Les restrictions touchant les pourcentages maximaux applicables aux ententes sur des honoraires conditionnels peuvent aussi faire monter les coûts pour les consommateurs, étant donné qu'elles peuvent créer une possibilité tentante de collusion tacite. Lorsque les restrictions fixent des prix maximaux plus élevés que le niveau concurrentiel, les avocats s'alignent sur ces prix maximaux en établissant le prix de leurs services.

Quant aux cabinets multidisciplinaires, leur interdiction prive les consommateurs des économies de coûts et de la commodité que représente le fait de pouvoir obtenir un certain nombre de services d'un seul cabinet.

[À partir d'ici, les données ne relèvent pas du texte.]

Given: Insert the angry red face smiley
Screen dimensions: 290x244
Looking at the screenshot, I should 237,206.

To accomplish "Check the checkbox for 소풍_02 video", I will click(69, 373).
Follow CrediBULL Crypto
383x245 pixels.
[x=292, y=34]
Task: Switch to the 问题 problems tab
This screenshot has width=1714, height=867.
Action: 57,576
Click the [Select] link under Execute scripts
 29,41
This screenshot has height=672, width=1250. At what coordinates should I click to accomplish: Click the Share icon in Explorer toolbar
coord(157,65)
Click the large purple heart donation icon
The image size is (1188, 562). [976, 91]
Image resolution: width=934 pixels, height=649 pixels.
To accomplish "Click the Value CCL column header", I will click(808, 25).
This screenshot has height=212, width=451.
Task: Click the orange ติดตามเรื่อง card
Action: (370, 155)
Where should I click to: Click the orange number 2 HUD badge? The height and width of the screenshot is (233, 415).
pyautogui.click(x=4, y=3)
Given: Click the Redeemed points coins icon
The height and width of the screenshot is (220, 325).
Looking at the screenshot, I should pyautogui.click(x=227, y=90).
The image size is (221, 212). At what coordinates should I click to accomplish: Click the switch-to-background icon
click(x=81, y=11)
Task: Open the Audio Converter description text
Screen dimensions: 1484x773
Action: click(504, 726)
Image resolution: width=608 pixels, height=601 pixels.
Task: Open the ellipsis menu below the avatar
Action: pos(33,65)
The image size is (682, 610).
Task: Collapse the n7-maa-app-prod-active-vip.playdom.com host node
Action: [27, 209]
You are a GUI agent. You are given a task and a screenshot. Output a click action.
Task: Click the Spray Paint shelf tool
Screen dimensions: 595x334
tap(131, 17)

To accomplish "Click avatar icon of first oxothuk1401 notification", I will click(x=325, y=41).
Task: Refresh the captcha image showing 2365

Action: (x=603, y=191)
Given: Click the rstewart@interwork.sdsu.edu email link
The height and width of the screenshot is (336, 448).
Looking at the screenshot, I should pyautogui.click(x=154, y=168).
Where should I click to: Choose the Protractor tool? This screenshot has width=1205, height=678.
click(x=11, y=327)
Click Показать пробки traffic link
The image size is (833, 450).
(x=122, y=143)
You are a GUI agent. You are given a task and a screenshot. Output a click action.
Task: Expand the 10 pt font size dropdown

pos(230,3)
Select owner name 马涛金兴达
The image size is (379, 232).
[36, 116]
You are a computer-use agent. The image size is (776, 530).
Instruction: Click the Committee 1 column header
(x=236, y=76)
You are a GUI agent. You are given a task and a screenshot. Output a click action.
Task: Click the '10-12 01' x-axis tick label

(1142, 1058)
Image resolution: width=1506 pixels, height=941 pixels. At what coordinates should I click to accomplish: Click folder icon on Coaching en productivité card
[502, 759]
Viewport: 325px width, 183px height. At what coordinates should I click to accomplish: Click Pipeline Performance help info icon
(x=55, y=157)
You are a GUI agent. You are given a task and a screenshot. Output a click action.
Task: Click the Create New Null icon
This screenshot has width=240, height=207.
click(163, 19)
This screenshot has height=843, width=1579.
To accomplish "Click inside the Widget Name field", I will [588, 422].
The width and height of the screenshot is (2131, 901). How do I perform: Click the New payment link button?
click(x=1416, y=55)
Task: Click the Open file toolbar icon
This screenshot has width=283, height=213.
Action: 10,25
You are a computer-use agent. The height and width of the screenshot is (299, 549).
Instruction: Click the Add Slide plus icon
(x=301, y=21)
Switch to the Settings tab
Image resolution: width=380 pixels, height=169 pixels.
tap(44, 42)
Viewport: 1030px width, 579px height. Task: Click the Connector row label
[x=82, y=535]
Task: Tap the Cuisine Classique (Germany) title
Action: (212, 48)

Avec la hausse des coûts légaux, l'accès à la justice au Canada est un véritable problème. L'escalade des frais juridiques signifiera que seuls les très riches peuvent s'offrir l'assistance d'un avocat. Comme le mentionnait la très honorable Beverley McLachlin, juge en chef de la Cour suprême du Canada, dans une allocution qu'elle a prononcée devant l'Empire Club of Canada, le 8 mars 2007,

[…] [B]on nombre de Canadiens sont incapables principalement pour des raisons financières d'avoir accès au système de justice canadien. Certains décident de se représenter eux-mêmes. Nos salles d'audience sont aujourd'hui remplies de gens qui, n'étant pas représentés par un avocat, essaient de s'y retrouver dans les exigences parfois complexes du droit et de la procédure. D'autres baissent tout simplement les bras.

Même si l'aide juridique peut représenter une solution pour certains, il est très difficile d'y être admissible, ce qui laisse beaucoup de personnes dépourvues des moyens financiers nécessaires pour obtenir l'assistance d'un avocat. Cette inaccessibilité du système de justice rend d'une importance vitale d'empêcher que les consommateurs ne supportent des coûts évitables découlant d'une réglementation trop restrictive.